Viene de Praga, dice, todas las primaveras, con su flequillo rubio, un traje de Hugo Boss o un Armani, una pequeña maleta de tránsito Louis Vuitton y una cartera de piel de Loewe. Misma altura, mismo cuerpo, mismo peso, estimo, sin más variaciones que algunas canas nuevas de los últimos años. Huele a un intenso Oud de Aqua di Parma que se mueve entre el pecado del incienso y una intriga interior. Habla un divertido inglés y un perfecto alemán de donde sea que sea allí donde ha nacido y que aunque se esfuerce no comprendo. Me río con su inglés, me deshago por las costuras de las medias con su alemán, me enamora con algunas frases sueltas en francés o en italiano o en portugués. Tiene pocas palabras para su trabajo y muchas curiosas historias sobre la realeza y la alta sociedad de esa centro Europa donde hace sus negocios o en que trabaja o lo que sea que haga con su vida, historias que bien podría haber leído en el avión pero que cuenta como si las hubiera vivido de cerca, con nombres y apellidos y mucha gracia, o al menos a mi me lo parece, claro que una es de risa fácil cuando tiene el pulso tan vivo como elevada la temperatura corporal, cuando una tiene la esperanza de llevarse al que te habla al huerto. Y me quedo siempre así, con una sonrisa y una calentura excepcional.

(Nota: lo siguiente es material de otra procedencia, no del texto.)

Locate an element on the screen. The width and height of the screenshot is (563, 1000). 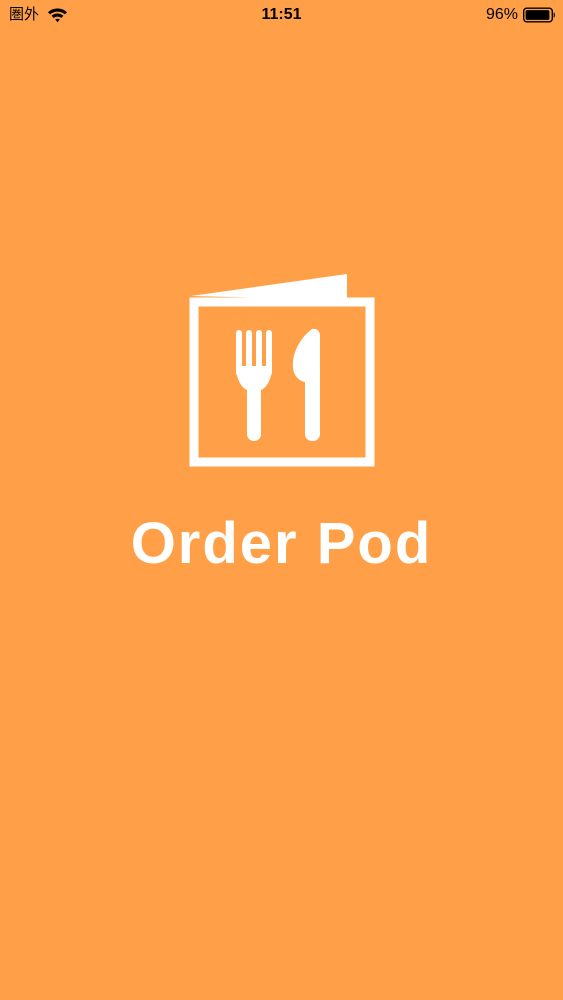
status-bar: 圏外 11:51 96% is located at coordinates (282, 15).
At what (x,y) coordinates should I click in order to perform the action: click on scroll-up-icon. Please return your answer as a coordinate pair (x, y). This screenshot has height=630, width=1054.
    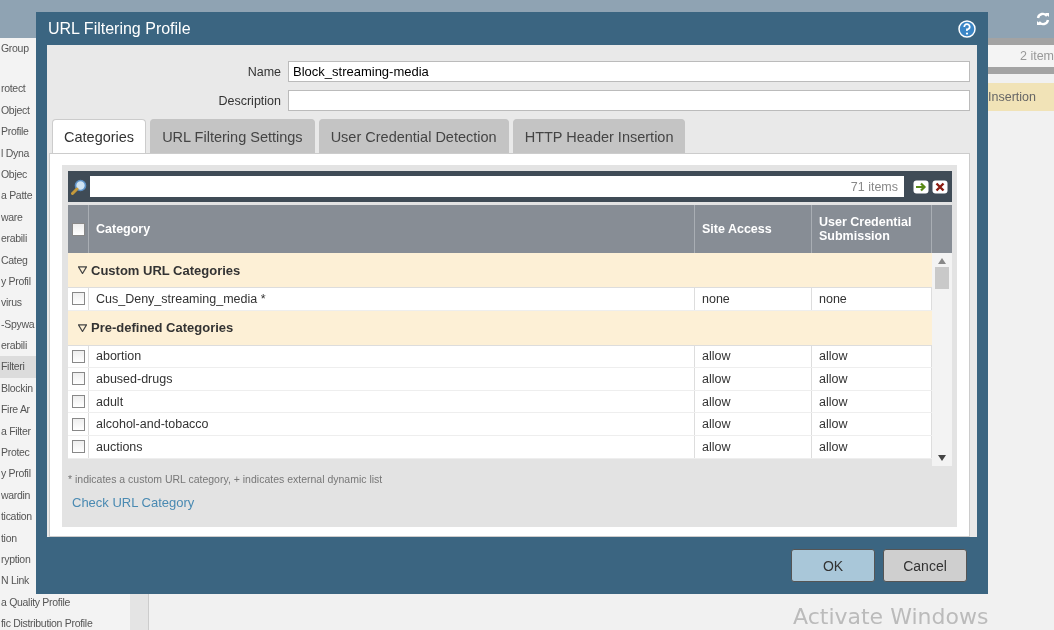
    Looking at the image, I should click on (942, 261).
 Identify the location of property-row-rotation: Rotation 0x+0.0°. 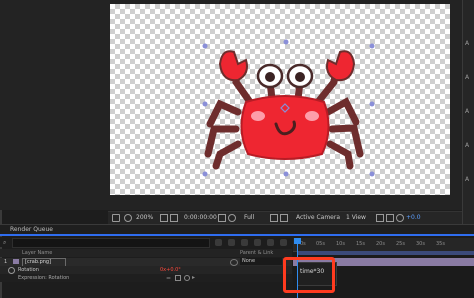
(146, 270).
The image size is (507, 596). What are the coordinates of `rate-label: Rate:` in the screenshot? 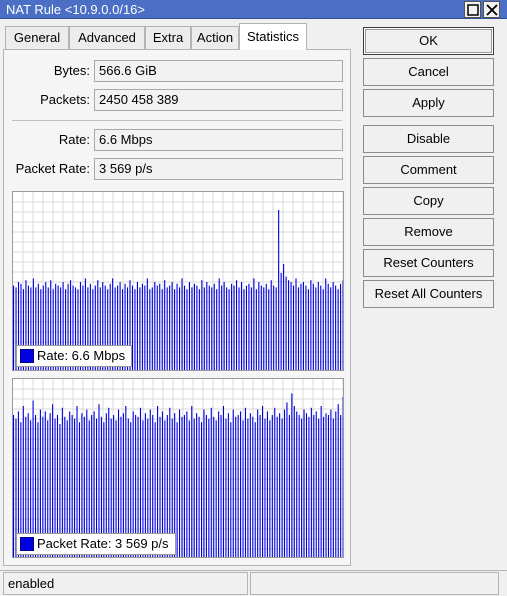 It's located at (74, 140).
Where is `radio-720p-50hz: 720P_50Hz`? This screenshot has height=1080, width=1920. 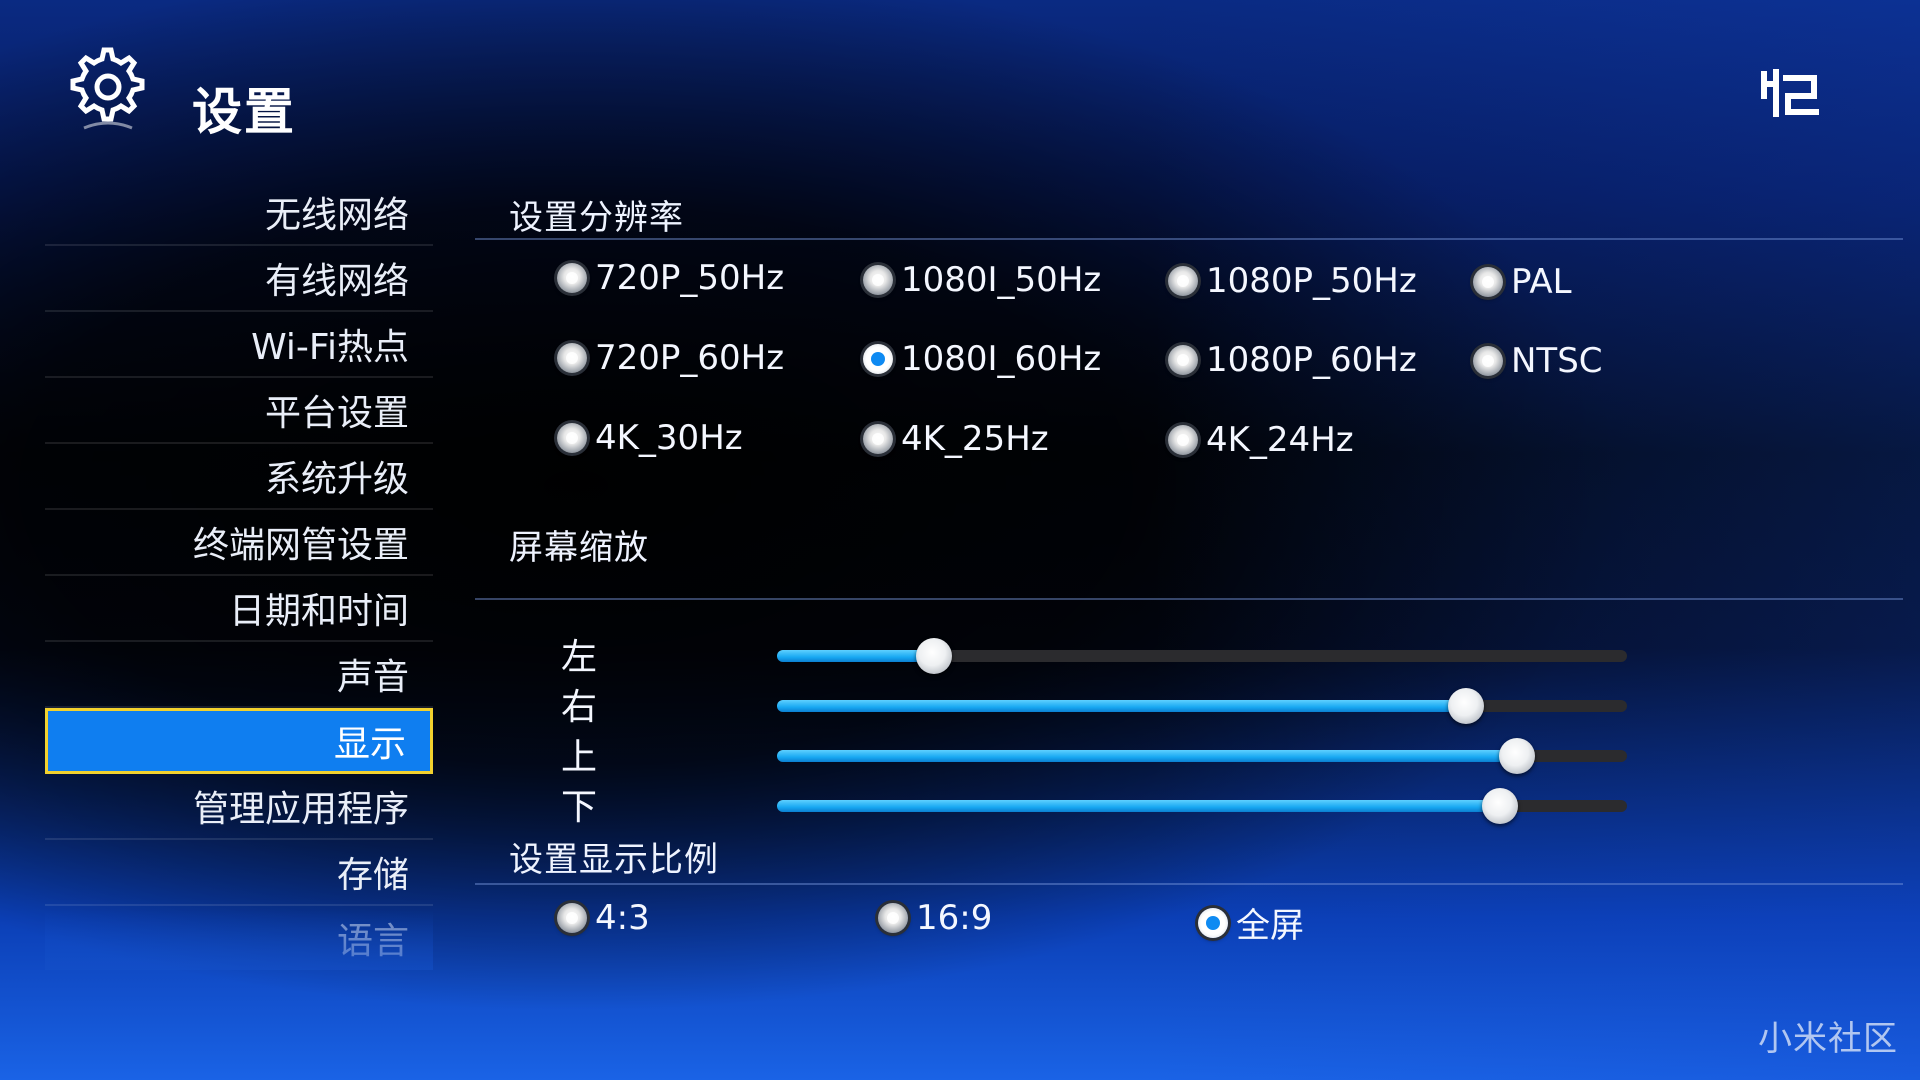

Hubo una vez que me hizo el amor, y más que resistencia puse mucho de mi parte, pero fue una, tan solo una, que no se repitió y nunca mencionamos. Me llama dos o tres veces cada año, avisando de su llegada en primavera, y cada Navidad por año nuevo, rápida, secretamente, intuyo por su voz y por la prisa con la que me despacha con un beso y un tiengo miuchas ganas de vierte que me arranca primero una sonrisa y luego una necesidad de que llegue pronto la primavera de nuevo, aunque llueva. Alguna vez me llama también llegado o pasado mi cumpleaños, con poco acierto. Me avisa con tiempo, le voy a recoger -a las 7:15, parking B, planta 2, junto a los ascensores, se ríe intentando pronunciar correctamente el nuevo nombre del aeropuerto-, nos vamos directos a algún restaurante del que le han hablado, poco sushi, mucha carne, charlamos, nos abrazamos, paseamos durante horas, nos reímos y si tengo suerte me besa suavemente y me aprieta contra él con mucha fuerza como si quisiera amarme y algo en el universo se lo impidiera, atrapándome un instante con la consciencia de que tiene que desplegar las alas, volver al avión, mátame Universo. Le despido a las puertas del Hesperia, recoge su equipaje del maletero y me sonríe por última vez por un instante desde la puerta, hasta el año que viene. Pero una vez me hizo el amor, tan solo una.
Yo no pregunto por su vida, él no pregunta por la mía, por la privada, ni por los amantes, ni por las parejas, ni por el sexo con otros o con otras, no espero, no espera, y supongo que ambos asumimos que más allá de esa tarde fría o cálida de Madrid de gramíneas año tras año tenemos otras vidas, y confiamos temerariamente que ni uno ni otro tenemos nada que darnos más que esa confianza íntima e inexplicable que hay entre nosotros, inglés mediante. Y todo es así porque así tiene que ser. Justo en su medida, me repito. No es sexo.
No, no quiero más que eso, no quiero más de él, porque puede que sea eso, sólo eso, que no haya nada más detrás, que en el día a día no tenga más que decir, no tenga más que contar que lo que ya me dice y me cuenta esa tarde de primavera, que necesite el resto del año para recopilar las historias, las frases, las palabras necesarias para llenar las horas que pasamos juntos, para tenerme embelesada, puede que no tenga más que esa maleta y esa cartera, que su flequillo se pierda el resto del año, que no sea tan alto o tan guapo con las preocupaciones de lo que haga con su vida, puede que no lleve la vida que aparenta y que viva en un claustrofóbico y frio pisito interior dejando pasar las horas y los días hasta la primavera, puede tantas cosas, que puede que todo lo contrario y en todo caso, sea por defecto o por exceso. Pero la verdad es que sigo recordando su cuerpo, la fuerza con la que me abrazaba al penetrarme, y deseándolo. Acaricio las venas de su mano mientras me mira con sus ojos, y le deseo. Sonríe. Lo sabe. No es amor.
Por eso no voy a ir a Praga con vosotros, disculpadme, que me pasaría el día como una perra de caza por las calles, con el deseo y el temor de encontrarle y descubrirle, porque puede que sea verdad que viene de Praga y sea así como aparenta el resto de su vida y puede que no. Y qué más da si volverá esta primavera. Espero.